(Saved data entries)
======
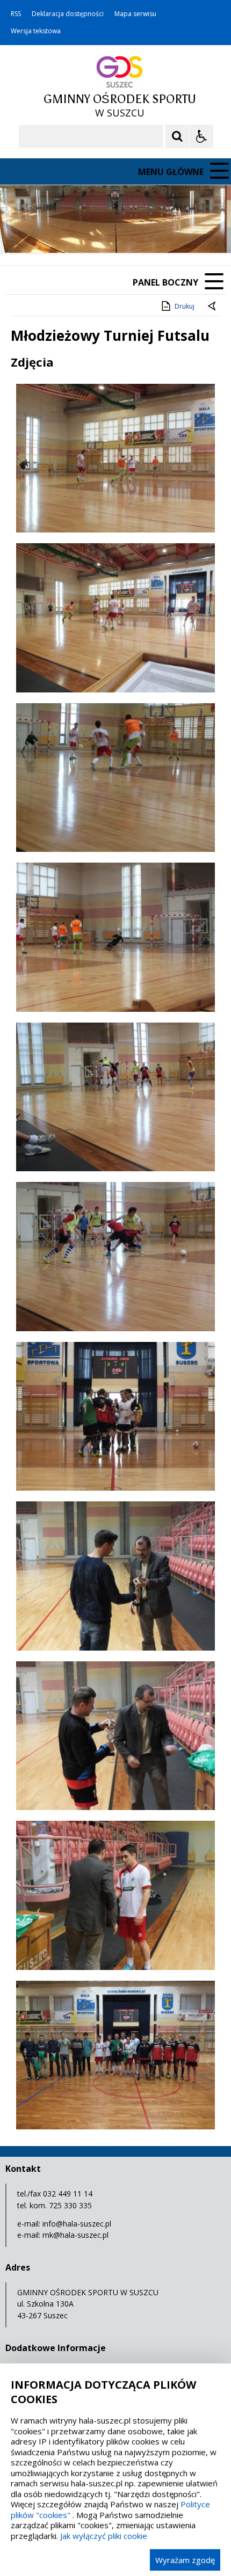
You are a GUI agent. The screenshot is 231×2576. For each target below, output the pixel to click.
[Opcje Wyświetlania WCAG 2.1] (201, 136)
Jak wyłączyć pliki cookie (103, 2535)
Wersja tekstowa (36, 31)
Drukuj (184, 306)
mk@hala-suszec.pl (75, 2235)
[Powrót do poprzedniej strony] (212, 306)
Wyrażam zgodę (185, 2560)
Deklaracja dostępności (68, 14)
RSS (16, 14)
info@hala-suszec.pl (76, 2224)
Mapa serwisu (135, 14)
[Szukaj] (177, 136)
======
→ Task to complete:
Please write out, exactly as they appear, the line that contains "Jak wyłączyć pliki cookie (103, 2535)" and every line after it up to the end of the entries above, and no others.

→ Answer space:
Jak wyłączyć pliki cookie (103, 2535)
Wersja tekstowa (36, 31)
Drukuj (184, 306)
mk@hala-suszec.pl (75, 2235)
[Powrót do poprzedniej strony] (212, 306)
Wyrażam zgodę (185, 2560)
Deklaracja dostępności (68, 14)
RSS (16, 14)
info@hala-suszec.pl (76, 2224)
Mapa serwisu (135, 14)
[Szukaj] (177, 136)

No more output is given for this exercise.